Abstract

We conducted a meta-analysis to examine the associations of age, human papillomavirus (HPV) infection, and performance status with the overall survival (OS) benefits of patients with head and neck squamous cell carcinoma (HNSCC) after treatment with versus without epidermal growth factor receptor (EGFR) inhibitors. We systematically searched literature for randomized controlled trials comparing chemotherapy or radiotherapy with versus without EGFR inhibitors in locoregionally advanced, recurrent, or metastatic HNSCCs. Hazard ratios (HRs) for OS were calculated using random-effects models for patient groups according to age (younger vs. older), HPV infection status (p16-positive vs. p16-negative), and performance status score (better vs. poorer). Five phase III trials with 2653 patients were included. EGFR inhibition was associated with a greater OS benefit in younger patients than in older counterparts (HR 0.70 vs. 1.05, P < 0.001).

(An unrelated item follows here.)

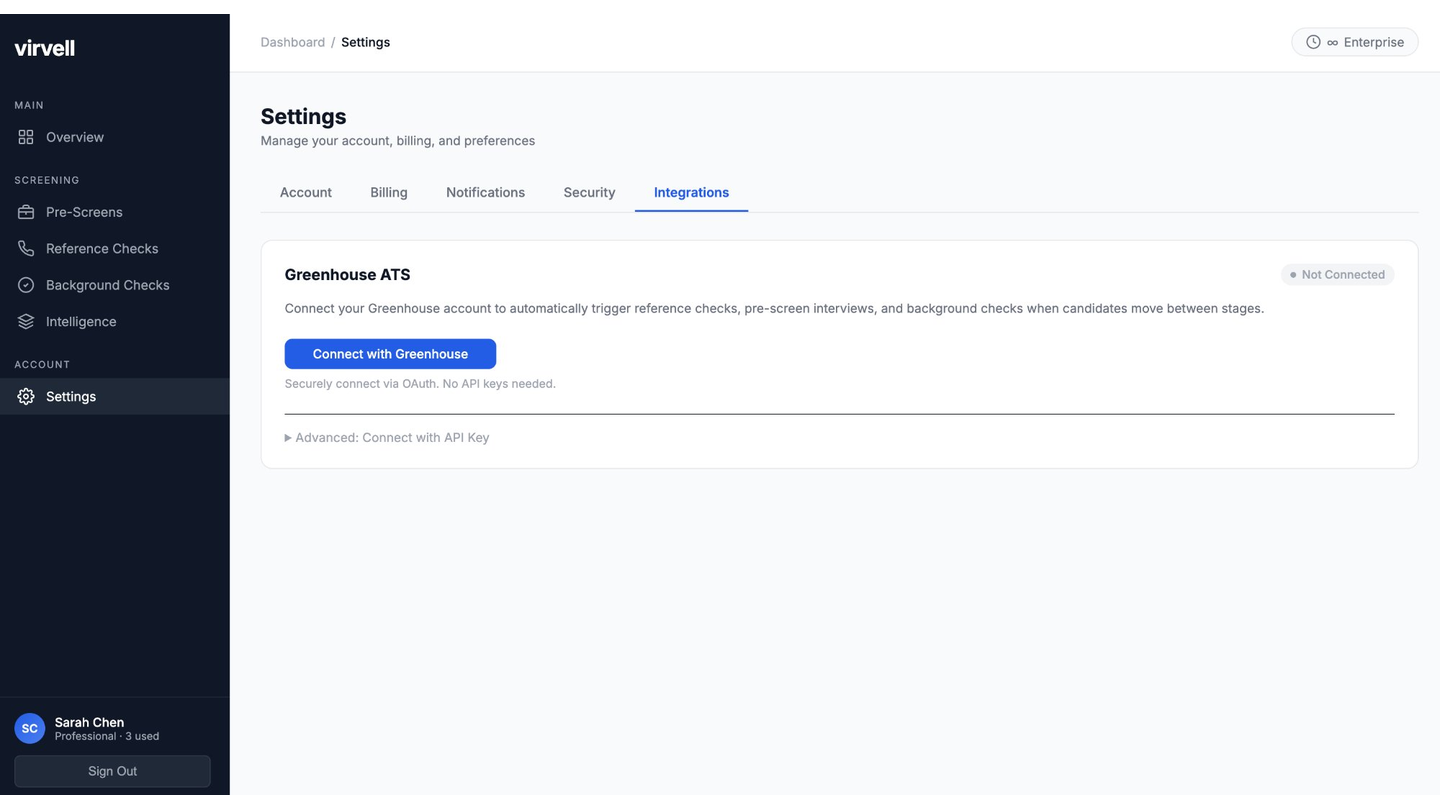Expand Advanced: Connect with API Key

tap(387, 437)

There were no apparent differences in OS based on HPV status (P = 0.860) or performance status score (P = 0.235). Largely consistent results were obtained following stratification by treatment strategy (i.e., chemotherapy and radiotherapy). Patient age appears to impact OS independent of HPV infection and performance status after adding EGFR inhibitor agents during HNSCC treatment. This finding may help design relevant clinical trials.